First Texas State Ins. Co. v. Hightower, Jr.

214 S.W. 279, 110 Tex. 52, 1919 Tex. LEXIS 99
CourtTexas Supreme Court
DecidedJune 25, 1919
DocketNo. 3024.
StatusPublished

This text of 214 S.W. 279 (First Texas State Ins. Co. v. Hightower, Jr.) is published on Counsel Stack Legal Research, covering Texas Supreme Court primary law. Counsel Stack provides free access to over 12 million legal documents including statutes, case law, regulations, and constitutions.

Bluebook
First Texas State Ins. Co. v. Hightower, Jr., 214 S.W. 279, 110 Tex. 52, 1919 Tex. LEXIS 99 (Tex. 1919).

Opinion

Mr. Justice GREENWOOD

delivered the opinion of the court.

The respondent, Mrs. M. A. Burwick, sued the relator, First Texas State Insurance Company, in the County Court of Jasper County, to recover $750. The- trial was before a jury, to whom special issues were submitted, and, on the jury’s answers, judgment was entered for said respondent.
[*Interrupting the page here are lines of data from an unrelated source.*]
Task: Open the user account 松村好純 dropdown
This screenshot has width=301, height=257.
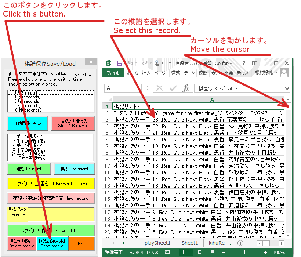Action: [x=275, y=73]
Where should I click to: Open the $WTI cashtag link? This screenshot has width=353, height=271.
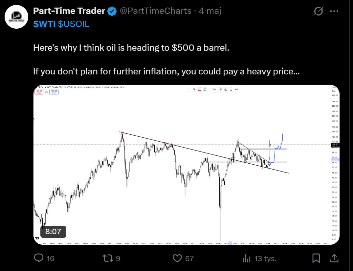[44, 24]
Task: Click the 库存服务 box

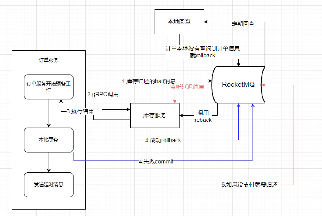Action: pos(155,115)
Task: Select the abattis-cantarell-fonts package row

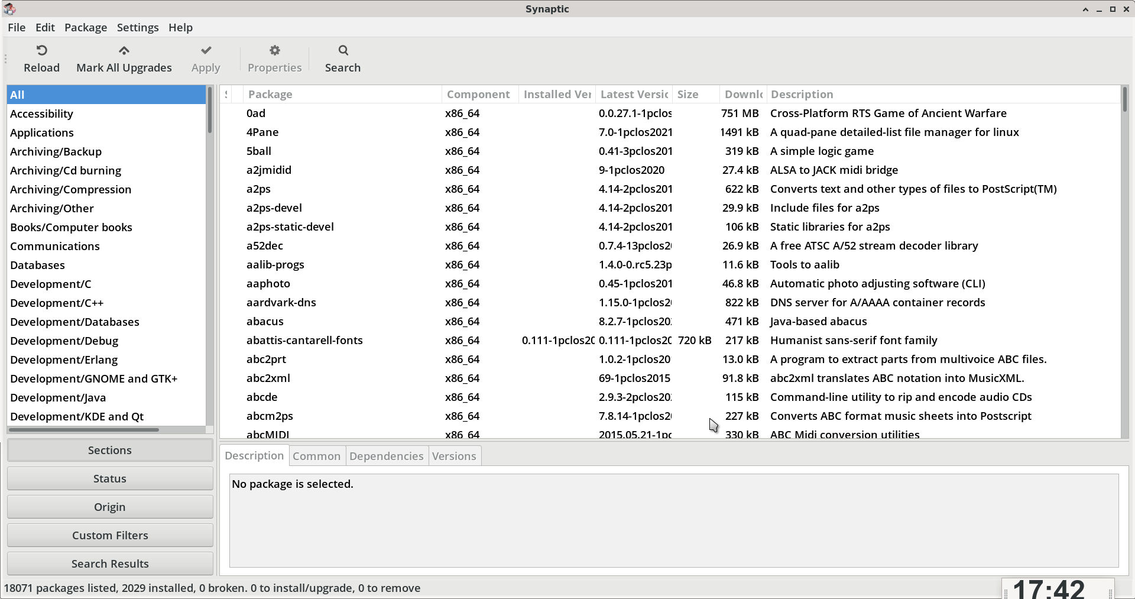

The relator did not file in the trial court a motion to set aside the jury’s verdict, nor any of their answers, on the ground that same lacked support in the evidence, but relator did object and except to the rendition of the judgment against it, and perfected an appeal, and included in the transcript both the jury’s special verdict and a complete statement of facts.

The relator assigned errors complaining of the action of the County Court in entering its judgment, but filed no assignment complaining of the refusal of the County Court to grant relator a new trial on the ground that the answers of the jury were unsupported by the evidence.

The Court of Civil Appeals overruled relator’s assignments urging that the trial court erred in rendering judgment against it on the special verdict because the jury’s answers were without support in the evidence. The Court of Civil Appeals based its ruling on its conclusion that unless a motion be made in the trial court to set *55 aside a jury’s answers to special issues, and unless error be assignéd to the refusal to grant such motion, then such answers cannot be attacked, on appeal, as without support in the evidence.

Since the case against relator was a County Court case, the jurisdiction of the Court of Civil Appeals is final, unless we have jurisdiction under article 1623 of the Revised Statutes, because the decision of the Court of Civil Appeals is in conflict with the decisions of other Courts of Civil Appeals.

The decisions which relator claims are in conflict with the decision in its case were those of the Courts of Civil Appeals of the First, Fourth, and Seventh Judicial Districts in the cases of Brenton v. Peck, 87 S. W., 904; Wilkins v. Burns, 25 S. W., 431, and Edwards v. Youngblood, 160 S. W., 288, and the decision of the Court of Civil Appeals of the Fifth Judicial District in the case of Varley v. Nichols-Shepard Sales Co., 191 S. W., 611.

The three eases first cited decide that a party may assail findings of fact, as not supported by the evidence, on an exception to the judgment, in cases tried before the court without a jury. There is no conflict between decisions sustaining the right to attack findings of the court for insufficient support in the evidence, and a decision denying the right to attack special findings of the jury for lack of evidence to support same. McKay v. Conner, 101 Texas, 314.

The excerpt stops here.